When the snake eats food, the atefood variable is set to 1 and checked in the function DoSnakeMove()

### Moving the Snake

We use two index variables, headindex and tailindex to point to the head and tail locations in the ring buffer. These start at 1 (headindex) and 0. So location 1 in the ring buffer holds the location (0-255) of the snake on the board. Location 0 holds the tail location. When the snake moves one location forward, both the tailindex and headindex are incremented by one, wrapping round to 0 when they reach 256. So now the location that was the head is where the tail is.

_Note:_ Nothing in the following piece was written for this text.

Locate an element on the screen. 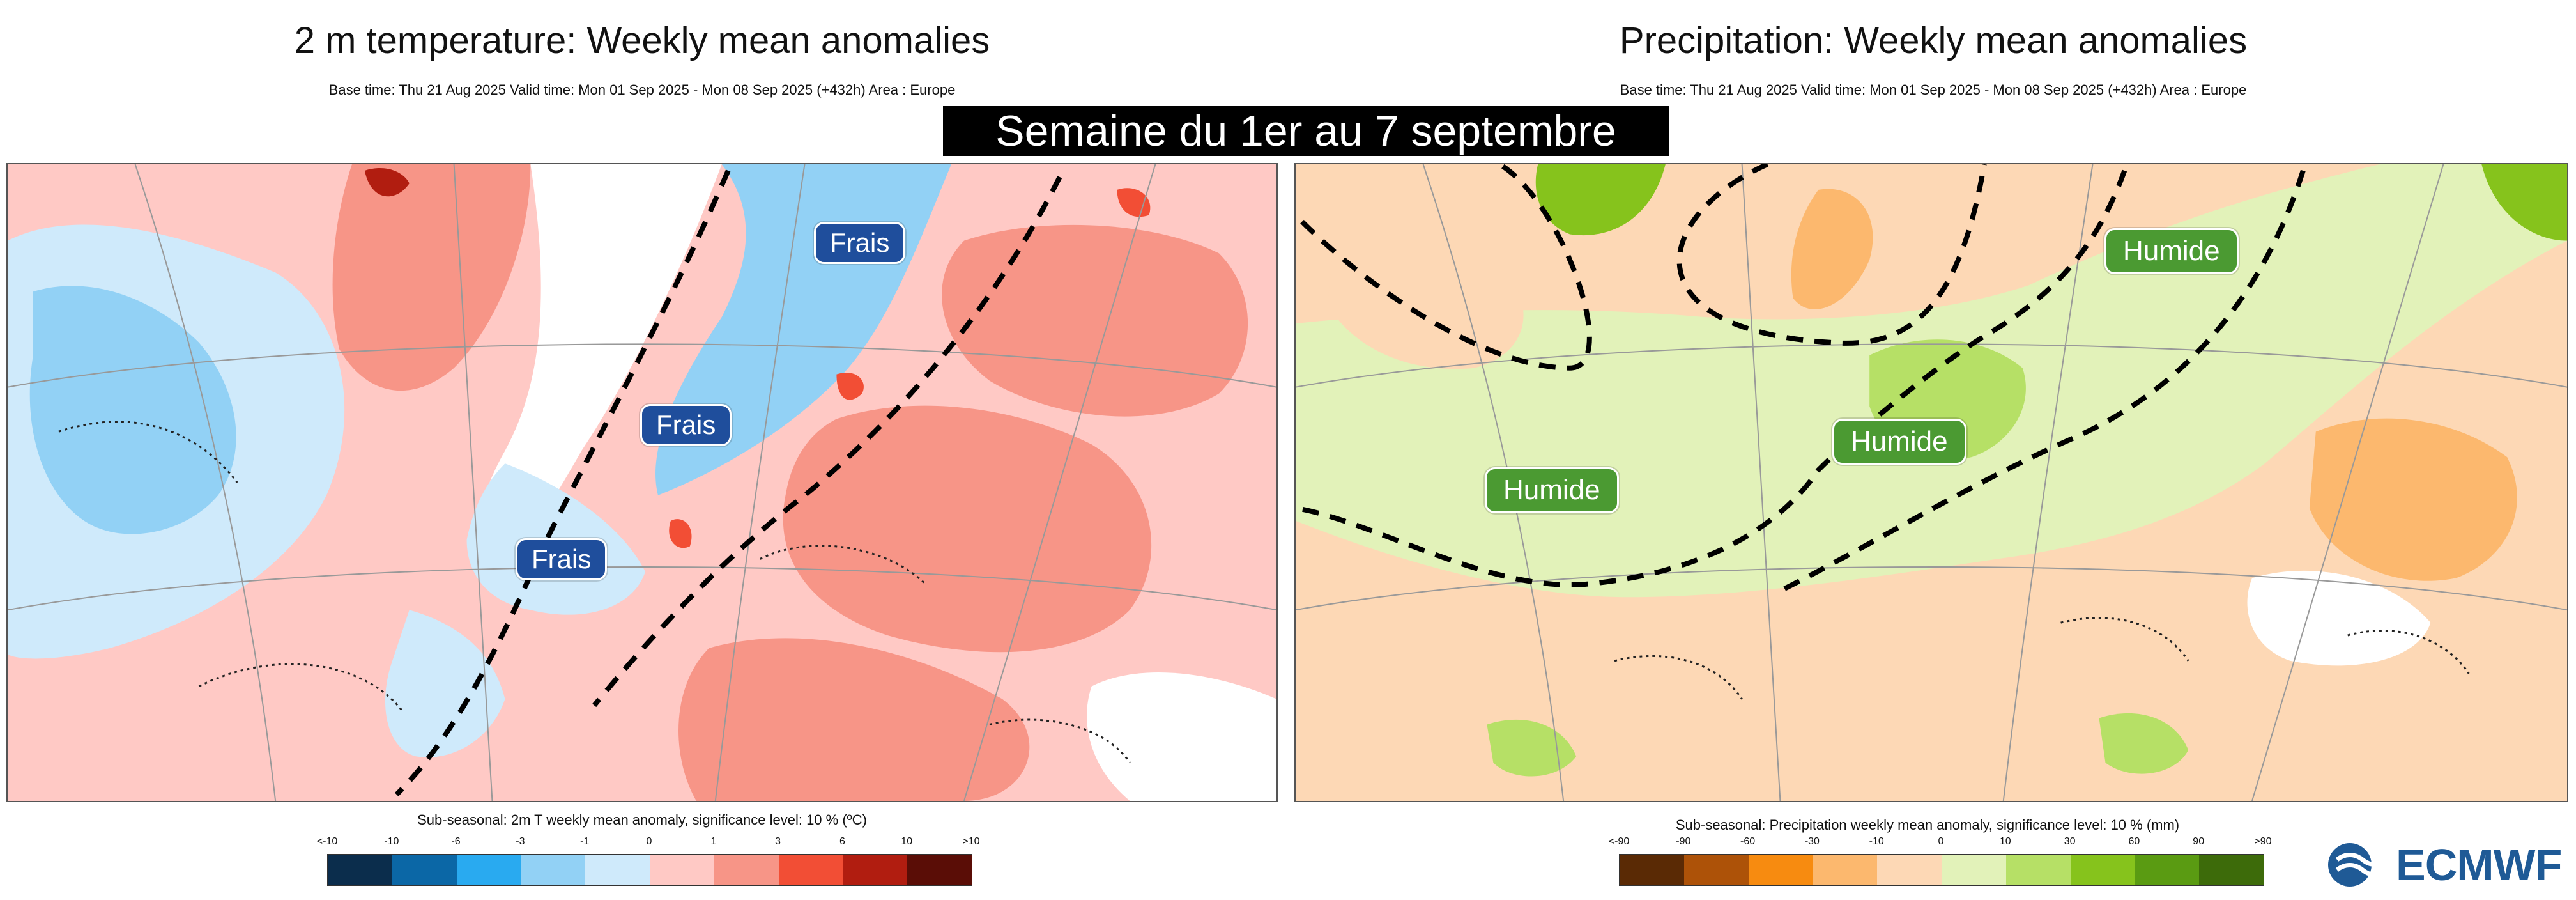  legend-tick: 1 is located at coordinates (714, 842).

Even with a very long snake that is winding and convoluted in say 200 segments. only the headindex, segment next to the head and tailindex change each time it moves.

Note because of the way SDL works, we have to draw the entire snake every frame. Every element is drawn into the frame buffer then flipped so it's displayed. This has one advantage though in that we could draw the snake smoothly moving a few pixels, not an entire grid position.